We could give a simple answer and say something like globalization and technology, but that would be at best half right. Certainly many more people will be able to see the films that Downey acts in than would have had the opportunity to see the stars from a half century ago, but that doesn’t mean that Downey would get money from the broader exposure. In fact, a big part of the reason that Downey can collect huge paychecks is the extension and strengthening of copyrights. The United States has lengthened the period of copyrights from 28 years, with an option for a 28 year renewal, to 75 years in the 1976, and then to 95 years in 1998.

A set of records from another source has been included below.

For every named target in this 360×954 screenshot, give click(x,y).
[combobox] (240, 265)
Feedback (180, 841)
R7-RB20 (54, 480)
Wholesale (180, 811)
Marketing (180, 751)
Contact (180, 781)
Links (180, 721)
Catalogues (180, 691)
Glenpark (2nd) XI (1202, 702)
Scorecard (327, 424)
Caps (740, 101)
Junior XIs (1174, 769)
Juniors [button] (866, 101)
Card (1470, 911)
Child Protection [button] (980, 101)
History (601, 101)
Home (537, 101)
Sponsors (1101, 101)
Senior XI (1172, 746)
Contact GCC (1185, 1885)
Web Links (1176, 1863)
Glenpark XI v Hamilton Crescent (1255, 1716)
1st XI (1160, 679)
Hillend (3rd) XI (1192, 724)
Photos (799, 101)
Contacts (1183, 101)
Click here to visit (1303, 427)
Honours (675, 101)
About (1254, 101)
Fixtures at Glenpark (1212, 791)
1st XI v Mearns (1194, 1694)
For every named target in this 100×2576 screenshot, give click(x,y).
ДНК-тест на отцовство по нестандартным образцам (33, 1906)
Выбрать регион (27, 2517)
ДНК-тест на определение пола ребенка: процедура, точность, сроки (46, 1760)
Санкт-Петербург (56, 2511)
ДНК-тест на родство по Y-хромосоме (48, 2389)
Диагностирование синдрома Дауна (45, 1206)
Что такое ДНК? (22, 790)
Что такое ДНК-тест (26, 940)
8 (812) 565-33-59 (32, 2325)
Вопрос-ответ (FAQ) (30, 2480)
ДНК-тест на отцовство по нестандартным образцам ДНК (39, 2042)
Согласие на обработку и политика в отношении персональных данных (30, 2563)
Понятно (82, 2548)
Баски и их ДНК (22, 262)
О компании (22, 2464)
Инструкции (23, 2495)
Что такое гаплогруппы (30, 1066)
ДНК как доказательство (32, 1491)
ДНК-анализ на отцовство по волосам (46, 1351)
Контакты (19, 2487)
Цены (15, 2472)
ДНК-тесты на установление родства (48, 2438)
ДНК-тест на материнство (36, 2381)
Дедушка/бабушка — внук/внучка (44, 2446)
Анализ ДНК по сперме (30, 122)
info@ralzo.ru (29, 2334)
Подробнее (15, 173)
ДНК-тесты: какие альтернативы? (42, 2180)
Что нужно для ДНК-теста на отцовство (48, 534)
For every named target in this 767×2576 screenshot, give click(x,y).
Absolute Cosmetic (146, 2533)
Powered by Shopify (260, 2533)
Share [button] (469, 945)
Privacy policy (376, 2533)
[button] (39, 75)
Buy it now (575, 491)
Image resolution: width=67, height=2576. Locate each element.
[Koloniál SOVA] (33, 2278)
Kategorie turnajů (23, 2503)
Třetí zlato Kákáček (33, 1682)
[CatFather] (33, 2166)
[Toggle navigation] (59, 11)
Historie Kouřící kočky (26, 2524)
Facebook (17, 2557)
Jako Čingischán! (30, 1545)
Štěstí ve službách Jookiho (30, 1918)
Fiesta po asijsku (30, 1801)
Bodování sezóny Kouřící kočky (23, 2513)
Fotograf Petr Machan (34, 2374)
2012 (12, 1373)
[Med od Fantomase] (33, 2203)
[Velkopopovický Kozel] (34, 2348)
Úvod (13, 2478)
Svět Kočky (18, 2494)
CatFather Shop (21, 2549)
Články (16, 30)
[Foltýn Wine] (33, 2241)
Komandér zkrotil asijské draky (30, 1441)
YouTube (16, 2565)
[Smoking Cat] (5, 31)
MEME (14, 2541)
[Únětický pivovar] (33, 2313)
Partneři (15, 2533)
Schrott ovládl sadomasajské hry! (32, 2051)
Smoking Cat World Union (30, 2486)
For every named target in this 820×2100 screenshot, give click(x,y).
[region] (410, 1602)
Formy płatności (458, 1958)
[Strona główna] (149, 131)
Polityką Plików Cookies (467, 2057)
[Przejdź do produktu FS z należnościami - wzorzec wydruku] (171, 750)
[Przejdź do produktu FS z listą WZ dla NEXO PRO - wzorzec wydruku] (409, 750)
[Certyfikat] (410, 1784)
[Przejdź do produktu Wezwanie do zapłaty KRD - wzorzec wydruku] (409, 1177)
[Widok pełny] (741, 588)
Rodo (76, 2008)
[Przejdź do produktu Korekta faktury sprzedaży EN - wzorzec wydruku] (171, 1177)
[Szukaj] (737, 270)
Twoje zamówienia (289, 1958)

It also has stepped up copyright enforcement, imposing stiff fines on people who use the Internet to make unauthorized copies of copyrighted material. This is important, since the technology itself would let everyone quickly see Robert Downey Jr.’s new movies at no cost. It is only because of government intervention in the form of copyright monopolies that he is able to collect $50 million.

It is also worth noting that this intervention also has an indirect effect. If there was a large amount of high quality and recent material that everyone could obtain for free on the web (and show in theaters if they like), then no one would be willing to pay big bucks to see Downey’s latest feature. So is Downey worth his $50 million, perhaps given the structure we have, but we could easily have a different structure which could quite possibly be a more efficient way to support and distribute creative work. (Here‘s my scheme.) FWIW, a similar story would apply to the writers and athletes in Mankiw’s 1 percent defense.

Then we get to the CEOs who Mankiw tells us get high pay because of what they contribute to their companies and the economy. If this is the case, how do we explain CEO’s of companies like Lehman, Bear Stearns, and AIG walking away with hundreds of millions of dollars even though they drove their firms into bankruptcy? When the CEO of Exxon-Mobil gets hundreds of millions because soaring worldwide oil prices sent Exxon’s profits through the roof, do we really think the pay is a function of hard work? How do we explain the fact that CEOs of incredibly successful companies in Europe, Japan, and South Korea make on average around a tenth as much as our crew does?

That one doesn’t seem to fit the just desserts story. The more likely explanation is the Pay Pals story, where the company’s board of directors are paid off by CEOs to look the other way as they pilfer the company.  (See CEPR’s new Director Watch, which will feature your favorite directors in the months and years ahead.) Unlike the case in Europe, Japan, and South Korea, there is no force to effectively limit the CEO’s pay. Needless to say, the directors never ask if they could get a comparably skilled CEO for less money from Germany, Japan, or China.

And then there is the financial sector where Mankiw tells us that the extraordinary pay is compensation for the volatility of paychecks. That’s interesting, except the vast majority of comparably talented and hardworking people would be happy to get the pay the finance folks get in the bad years. Much of the big money on Wall Street stems from highly leveraged bets that beat the market by seconds or even milliseconds. This provides as much value to the economy as insider trading, which it in fact it resembles closely.

It would be interesting to see what would happen to the big fortunes in the financial sector if it had to pay a small transaction fee, effectively subjecting it to the same sort of sales tax that is paid in almost every other sector of the economy. It would also be interesting to see what would happen to the private equity folks if they lost the opportunity for the tax gaming that is their bread and butter.

I could go on (read my non-copyright protected book on the topic), but the point should be clear. If the 1 percent are able to extract vast sums from the economy it is because we have structured the economy for this purpose. It could easily be structured differently, but the 1 percent and its defenders aren’t interested in changing things. And the 1 percent and its defenders have a great deal of influence on the direction of economic policy.